Problems>
1. What does the dog-training post say to concentrate on instead of trying to stop the dog from doing things?
2. Summarize the dog-training post in two sentences.

I'd forget about pack order. What you're really looking for is clear black and white rules. What the trainer is probably seeing is a dog that's unsure about things in general and is feeling his way around and trying to figure it out for himself by the way he comes for attention or pushes up onto the couch. I think its better if instead of creating a cycle of trying to stop him from doing things, you concentrate on teaching him what to do.

Come here when you tell you and then he'll get attention, not when he's nervously pushing for it helps make coming when called mean more to him. Giving him a spot to lay and relax away from you on the couch teaches him to relax in his surroundings instead of needing you're reassurance. 

Some dogs are fine with being on the furniture, some it just leads to confusion and its better to keep certain boundries and a routine that they can count on before you have the baby. There's always a balance, its not like you shove him away anytime he comes near you, but the trainer is probably seeing something in the way he's doing it that isn't exactly like he's just happy to be there.


----------



## James1892 (Jan 22, 2016)

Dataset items

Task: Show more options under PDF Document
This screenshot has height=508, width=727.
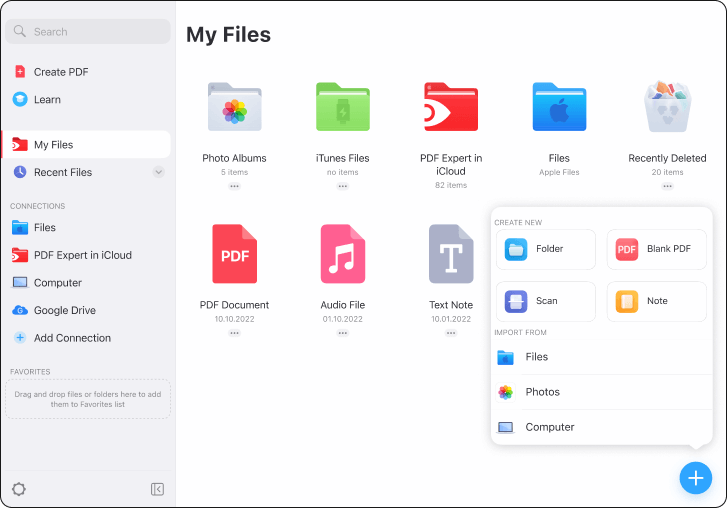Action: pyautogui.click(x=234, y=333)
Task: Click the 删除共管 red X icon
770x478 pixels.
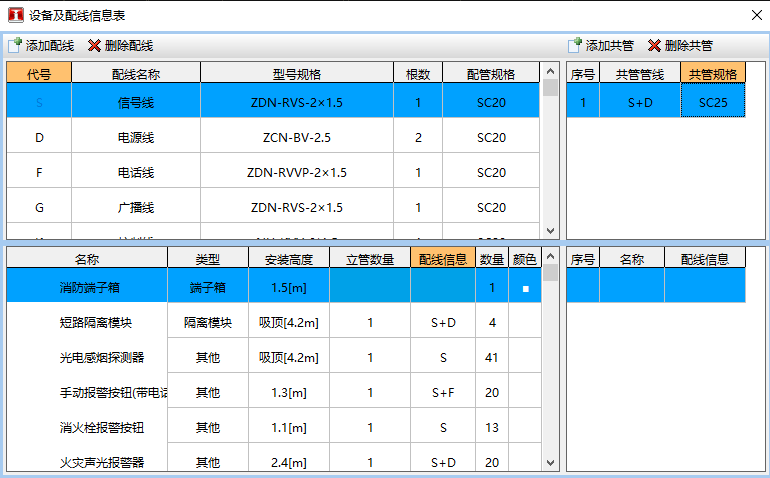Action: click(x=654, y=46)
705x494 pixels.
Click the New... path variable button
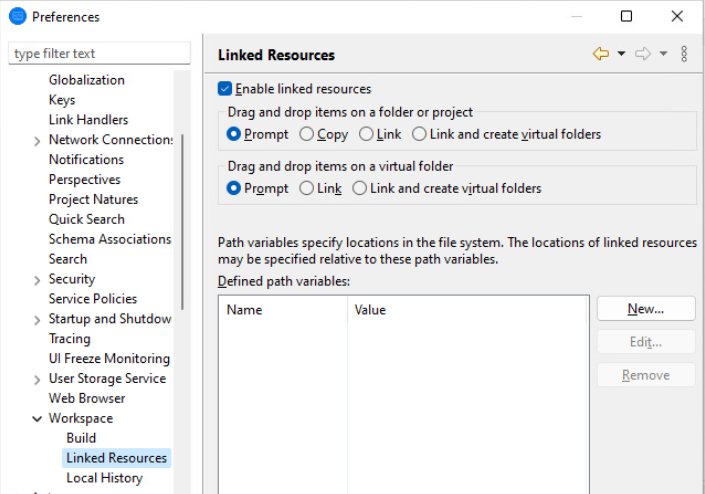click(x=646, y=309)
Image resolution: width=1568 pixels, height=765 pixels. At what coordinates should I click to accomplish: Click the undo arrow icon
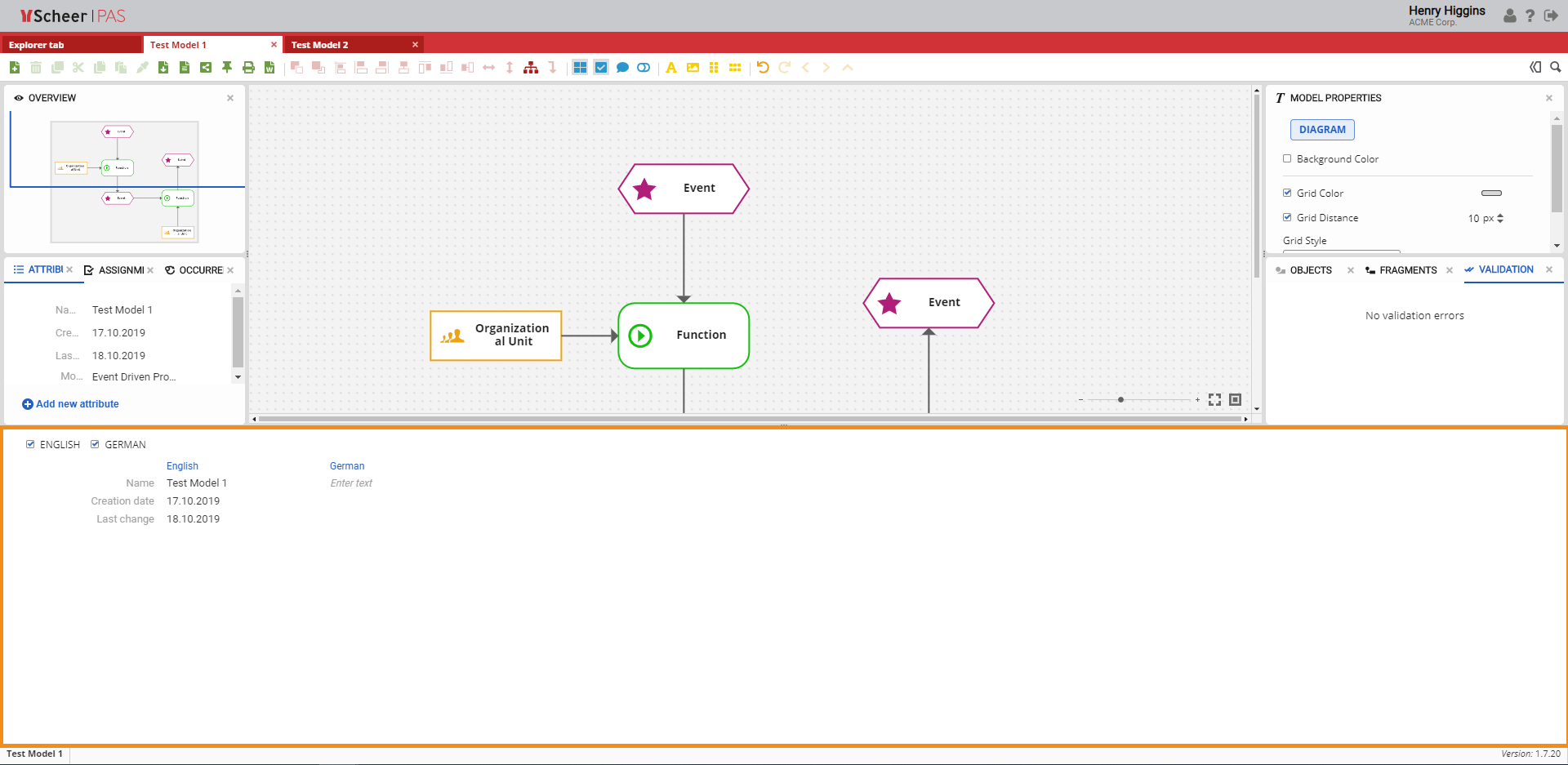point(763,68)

Solution set>
1. Teaching him what to do.

2. The post recommends forgetting about pack order in favor of clear black-and-white rules, concentrating on teaching the dog what to do rather than on stopping him. It suggests giving him attention when he comes when called, giving him his own spot to relax, and keeping boundaries and a routine he can count on before the baby arrives, since furniture access confuses some dogs.